Individuals, civil society organisations, and governments are investing tremendous energy and money in cyberspace, transforming innumerable aspects of peoples’ daily lives. Cyberspace has also had a transformative impact on the evolution of all sorts of conflicts. Just as the French Revolution (1789-1799) saw a “democratisation of communications, an increase in public access, a sharp reduction in cost, a growth in frequency, and an exploitation of images to construct a mobilizing narrative”[1], today’s internet-driven technological revolution has led to a phenomenal growth in connectivity while giving individuals and small groups disproportionate power. Audrey Kurth Cronin argues that “blogs are today’s revolutionary pamphlets, websites are the new dailies, and list serves are today’s broadsides”.[2]
Describing the characteristics of a fast evolving ‘network society’, Manuel Castells, a renowned thinker on communication and information society, argues that “conflicts of our time are fought by networked social actors aiming to reach their constituencies and target audiences through the decisive switch to multimedia communication networks”.[3] John Mackinlay has contended that changes in mass communications have deeply affected the nature of insurgencies in which physical space has been rendered less important. With the rise of a “deterritorialised” state, insurgents are capable of using propaganda crafted and disseminated from distant locations. Mackinlay writes that “the techniques of an insurgency evolve with the societies from which it arises…if the communications revolution has given birth to global communities and global movements, so too can it herald a form of insurgent energy that is de-territorialised and globally connected.”[4] It is clear that insurgencies are being shaped by cyberspace, shifting the centre of gravity from the physical world to the ‘virtual’ domain or cyberspace. Noted security expert, Bill Gertz, has similarly argued in his latest book, iWar: War and Peace in the Information Age, that “warfare in the twenty-first century will be dominated by information operations: nonkinetic conflict waged in the digital realm”.[5]

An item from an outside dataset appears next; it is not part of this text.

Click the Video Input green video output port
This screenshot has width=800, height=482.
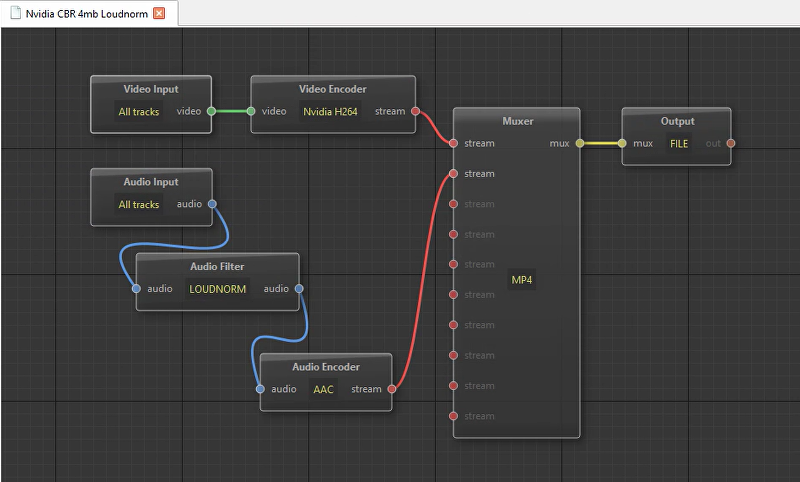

Concern over ‘communications strategies’, ‘network society’, ‘information operations’ and other variations on propaganda reflects Castells’ point. According to political scientist, Joseph Nye, “In an information age, communications strategies become more important, and outcomes are shaped not merely by whose army wins but also by whose story wins. In the fight against terrorism, for example, it is essential to have a narrative that appeals to the mainstream and prevents its recruitment by radicals. In the battle against insurgencies, kinetic military force must be accompanied by soft power instruments that help to win over the hearts and minds (shape the preferences) of the majority of the population”.[6]  Echoing Nye’s words, Britain’s former Chief of Defence Staff, General David Richards had contended that “Conflict today, especially because so much of it is effectively fought through the medium of the communications revolution, is principally about and for people – hearts and minds on a mass scale.”[7] As triggering a conflict through cyberspace can be low-cost and potentially devastating in impact, insurgents and terrorists throughout the world have come to rely heavily on cyber mobilisation, which is designed to conduct psychological warfare, to propagandise the success of insurgents and counter the claims of governmental agencies, to recruit, finance, and train more fighters to the cause.[8] These factors are compelling counterinsurgents to turn their attention to the cyber environment. There is still, however, a great deal of debate about how insurgency can be waged in the cyberspace. Counterinsurgency experts would ask whether it is simply an ‘old wine’ in a ‘new bottle’ or an arena for a completely new dimension that has not existed before.